Lanson was one of the first Champagne houses, founded in 1760. It no longer owns vineyards--those were lost when it was sold to Marne et Champagne, the current owner. They buy grapes from 60 villages. The wines tend to be high in acid, as they avoid malolactic, but they can be very ageworthy. I was most impressed by the two '97 vintage Champagnes.
This was an impressive wine from a small Cramant grower (since 1746). The wines are aged for at least five years before being sold.
This is a small grower with seven hectares, planted mostly to Chardonnay.
Another small grower, with roots going back five generations, that owns five hectares of vineyards. Unfortunately, this was one of the least impressive wines of the tasting.

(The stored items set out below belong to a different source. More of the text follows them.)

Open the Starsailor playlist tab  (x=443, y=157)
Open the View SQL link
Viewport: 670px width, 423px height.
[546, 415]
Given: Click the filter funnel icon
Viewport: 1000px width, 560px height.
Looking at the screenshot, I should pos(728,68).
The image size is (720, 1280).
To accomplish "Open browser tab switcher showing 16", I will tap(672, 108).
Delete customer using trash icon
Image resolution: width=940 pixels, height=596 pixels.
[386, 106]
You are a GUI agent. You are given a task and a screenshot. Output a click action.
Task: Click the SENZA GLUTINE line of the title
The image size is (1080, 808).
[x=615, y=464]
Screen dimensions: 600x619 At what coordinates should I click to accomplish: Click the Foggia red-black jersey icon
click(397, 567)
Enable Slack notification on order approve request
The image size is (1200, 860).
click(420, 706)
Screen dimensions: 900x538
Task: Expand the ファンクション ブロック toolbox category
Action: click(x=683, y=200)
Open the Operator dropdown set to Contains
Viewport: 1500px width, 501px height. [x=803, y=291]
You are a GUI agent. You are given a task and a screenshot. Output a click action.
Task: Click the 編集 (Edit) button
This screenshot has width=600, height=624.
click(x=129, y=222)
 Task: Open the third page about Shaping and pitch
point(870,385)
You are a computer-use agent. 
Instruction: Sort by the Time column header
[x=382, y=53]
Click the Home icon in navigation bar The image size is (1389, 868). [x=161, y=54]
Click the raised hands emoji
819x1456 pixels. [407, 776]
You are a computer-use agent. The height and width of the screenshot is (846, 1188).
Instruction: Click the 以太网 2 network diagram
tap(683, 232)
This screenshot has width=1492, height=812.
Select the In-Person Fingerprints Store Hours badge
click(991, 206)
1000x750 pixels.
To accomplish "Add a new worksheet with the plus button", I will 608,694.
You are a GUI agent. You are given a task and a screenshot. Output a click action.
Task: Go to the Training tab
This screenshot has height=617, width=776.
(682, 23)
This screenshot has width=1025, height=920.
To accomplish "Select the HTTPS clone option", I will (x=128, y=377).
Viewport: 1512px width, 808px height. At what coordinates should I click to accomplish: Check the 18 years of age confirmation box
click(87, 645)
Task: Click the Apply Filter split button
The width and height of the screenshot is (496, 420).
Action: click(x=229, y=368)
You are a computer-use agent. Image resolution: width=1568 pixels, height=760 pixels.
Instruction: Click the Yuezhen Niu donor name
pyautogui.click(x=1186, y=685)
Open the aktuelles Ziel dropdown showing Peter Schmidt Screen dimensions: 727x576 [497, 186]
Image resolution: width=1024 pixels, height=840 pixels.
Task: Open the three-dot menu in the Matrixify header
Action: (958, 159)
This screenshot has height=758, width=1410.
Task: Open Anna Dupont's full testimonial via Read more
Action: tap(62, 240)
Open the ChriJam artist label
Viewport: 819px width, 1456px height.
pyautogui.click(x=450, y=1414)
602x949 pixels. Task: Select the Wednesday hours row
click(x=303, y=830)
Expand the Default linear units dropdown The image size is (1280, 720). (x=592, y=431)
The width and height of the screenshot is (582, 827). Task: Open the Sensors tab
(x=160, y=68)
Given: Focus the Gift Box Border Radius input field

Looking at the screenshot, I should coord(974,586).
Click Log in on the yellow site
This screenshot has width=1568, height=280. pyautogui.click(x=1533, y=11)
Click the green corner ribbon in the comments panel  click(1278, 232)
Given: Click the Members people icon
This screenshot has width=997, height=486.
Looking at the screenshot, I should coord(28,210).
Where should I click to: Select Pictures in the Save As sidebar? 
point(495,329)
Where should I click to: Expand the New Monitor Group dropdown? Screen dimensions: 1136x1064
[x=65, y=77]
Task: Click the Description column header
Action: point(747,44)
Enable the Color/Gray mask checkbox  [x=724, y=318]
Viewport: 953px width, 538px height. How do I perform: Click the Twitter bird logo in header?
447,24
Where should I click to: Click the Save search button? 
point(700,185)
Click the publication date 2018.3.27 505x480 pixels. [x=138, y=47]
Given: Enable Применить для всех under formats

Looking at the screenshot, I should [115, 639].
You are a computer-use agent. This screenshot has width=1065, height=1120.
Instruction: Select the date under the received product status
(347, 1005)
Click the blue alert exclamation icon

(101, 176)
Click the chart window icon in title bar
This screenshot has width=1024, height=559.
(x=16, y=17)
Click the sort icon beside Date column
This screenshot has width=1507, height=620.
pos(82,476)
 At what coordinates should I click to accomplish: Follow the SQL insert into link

The two flagship bottlings, Dom Pérignon and Dom Pérignon Rosé, both from the 2000 vintage, showed very well at this tasting. They are based on a roughly equal blend of Chardonnay and Pinot Noir. The fruit is primarily from the vineyards owned by the Abbey of Hautvillers in the time of Dom Pérignon, and purchased by Moët & Chandon in the 1820s, but they are also now using fruit from the former Lanson vineyards. The Grand Vintage Brut, an '03, showed the ripeness of that exceptionally hot year. This mammoth producer owns over 553 hectares in 44 villages, but the produce of those vineyards only supplies about a quarter of the fruit they need.
Mumm is a huge house, now owned by Allied Domecq. I usually find their Mumm de Cramant to be a good, reliable value, and this year's NV is another strong example. All three of these non-vintage samples are decent Champagnes, if not particularly exciting.
This house dates back to 1811. It was acquired by Mumm in 1950, and is now owned, along with Mumm, by Allied Domecq. The house has excellent vineyards in Cramant, whose fine Chardonnay grapes play a major role in the house's delicate, elegant style. I particularly enjoyed the Blason Rosé in this lineup, which is typically about a quarter Chardonnay, and the rest a mix of Pinot Noir and Pinot Meunier.
This small grower producer controls 17.5 hectares, including 12 in the best parts of Le Mesnil. This was a very nice example, but not as exciting as others I've had from this producer.
The Piper-Heidsieck branch of the Heidsieck houses was formed in 1834, and became part of Rémy-Cointreau in 1989. The house doesn't own any vineyards, but buys grapes from 70 villages. All the wines now go through complete malo.
Roederer gets 70% of its fruit from its own vineyards. The wines are fermented, cru by cru, in steel vats, while the reserve wines are raised in oak foudres. Up to 20% of this oak-aged reserve wine is used in the Brut Premier. The 2003 is 70% Pinot Noir and 30% Chardonnay, with 30% raised in oak casks treated to weekly batonnage. Malolactic fermentation was avoided for this very warm vintage.
Ruinart was the first Champagne house, founded in 1729. The Rosé is actually Chardonnay based, with a small amount of red wine added.
This small house was established in 1955. I've enjoyed the few Champagnes of theirs that I've tried, and this was another strong example.
This is a tiny producer that owns 4 hectares of Grand Cru vineyards, entirely planted to Chardonnay. The wines undergo full malolactic. The Cuvée St. Denis is from 70-plus year old vines in the Clos de Grand Père in Avize.
I've had the '98 Grande Dame many times since its release in '07, and this was one of its best showings yet. Grande Dame tends to be 60% Pinot Noir and 40% Chardonnay, based exclusively on grapes from eight grand cru vineyards originally owned by the great widow herself, Nicole-Barbe Clicquot-Ponsardin.
Vilmart is a terrific grower Champagne, and this was an excellent example. They practice organic viticulture, ferment in large oak foudres, and avoid malolactic. The Grand Cellier is generally about 70% Chardonnay and 30% Pinot Noir.